Nos estamos empobreciendo o ahogando en nuestras propias riquezas. La pobreza, en todas sus presentaciones, según los tecnicismos económicos, sigue aumentando. Y cuando uno pregunta qué se hizo la plata de las regalías, la respuesta es que la malgastaron, la despilfarraron, la invirtieron mal, o en el peor de los casos, se la robaron.

Y los monumentos a la corrupción están a la vista de todos los huilenses. Son los llamados, pintorescamente, “elefantes blancos” que observamos a lo largo y ancho del departamento.

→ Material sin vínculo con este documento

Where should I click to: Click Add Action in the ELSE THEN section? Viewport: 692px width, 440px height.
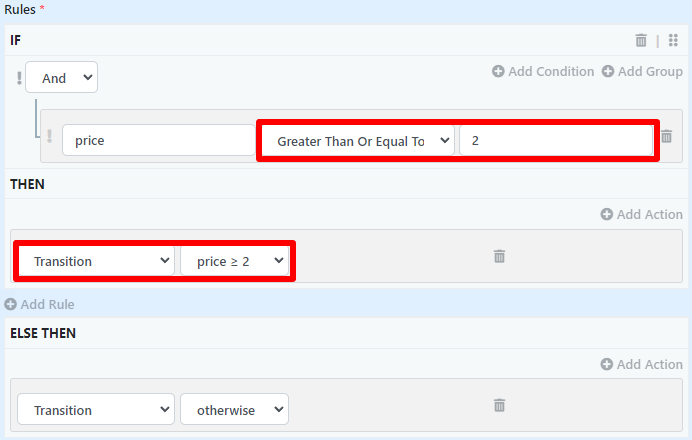(x=642, y=364)
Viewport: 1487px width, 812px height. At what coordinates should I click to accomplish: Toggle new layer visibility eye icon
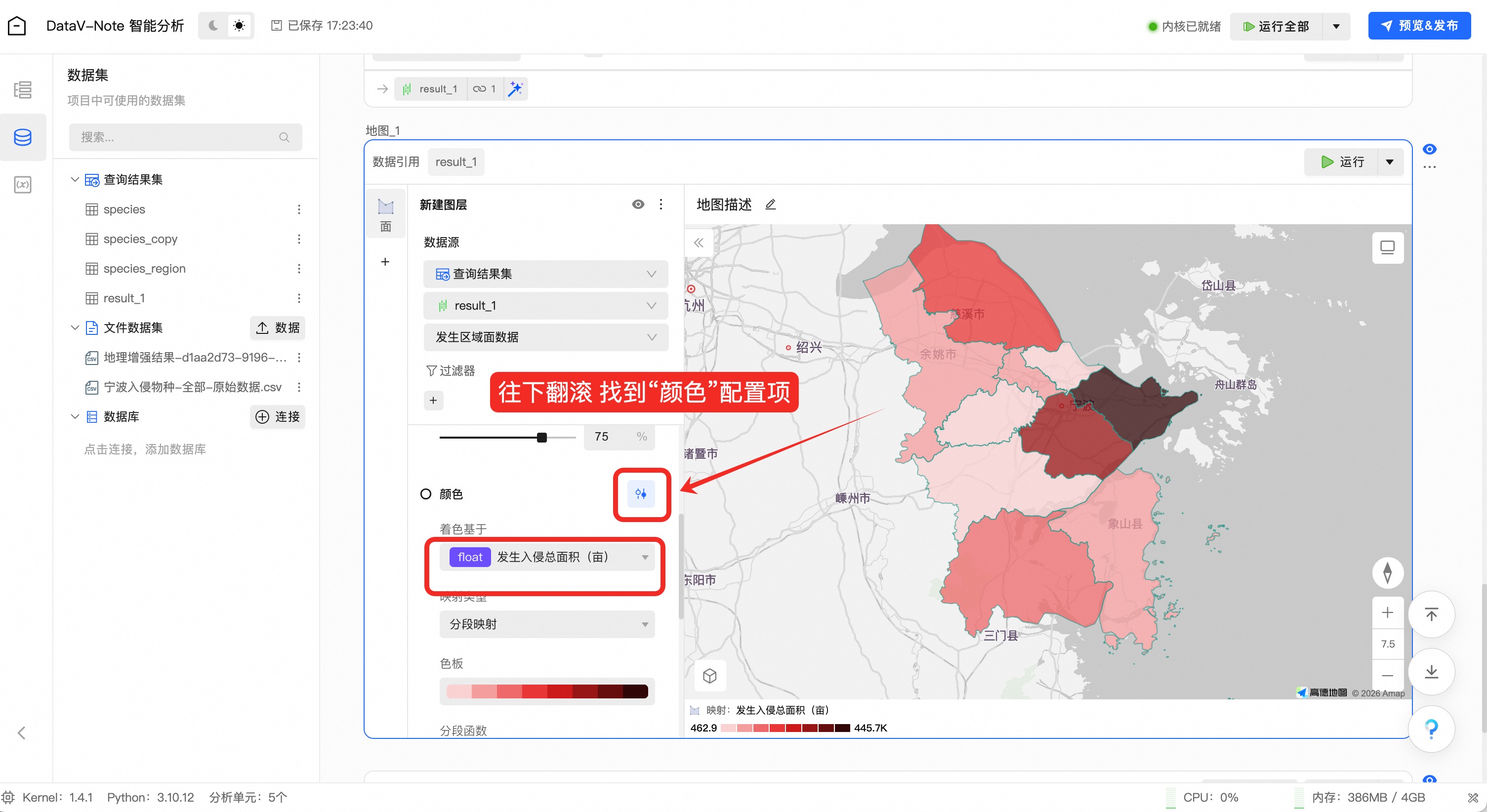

Un distrito de riego donde se han invertido 3 veces lo presupuestado y todavía sin terminar, hospitales para el futuro opita en la mitad del camino desde hace años, escuelas, colegios, plazas de mercado y muchas obras más sin que lleguen a la última mano de pintura, hacen parte de las pruebas necesarias para calificar como un robo la conducta de funcionarios y contratistas que se hicieron más ricos con dineros públicos y con la complicidad del mal llamado liderazgo opita.

 

Los elefantes blancos son las más fehacientes muestras de la corrupción que se ha tomado al departamento.

Debería darnos vergüenza señalar siquiera esos esperpentos producidos por administraciones mal preparadas, deshonestas y serviles que en la mayoría de los casos han dejado pasar con la cabeza gacha el hampa local, una amalgama de politiquería y de advenedizos que se convirtieron de la noche a la mañana en los caciques de la comarca que avasallan a los honestos.

En el Huila, estamos haciéndole un tributo a la corrupción. Y se lo hacemos, con nuestro silencio y nuestra pasividad extrema que están llevando al 61 % de la población a condiciones lamentables de vida.

La reflexión que nos hacemos los Huilenses a diario cuando vemos esos millones de pesos enterrados y convertidos en concreto deteriorado es que no hemos sido una región pobre, somos un departamento empobrecido por unas malas administraciones donde los politiqueros han hecho de las suyas y donde un pueblo amnésico repite su desgracia una y otra vez por cuenta de su olvido.

 

Como lo dijo Luis Carlos Galán la “administración del Estado es un botín que se reparte a pedazos” o

para seguir en el análisis pintoresco de estos animales blancos recordamos a Mafalda la genial creación de Quino: “No nos faltan recursos, nos sobran ladrones”.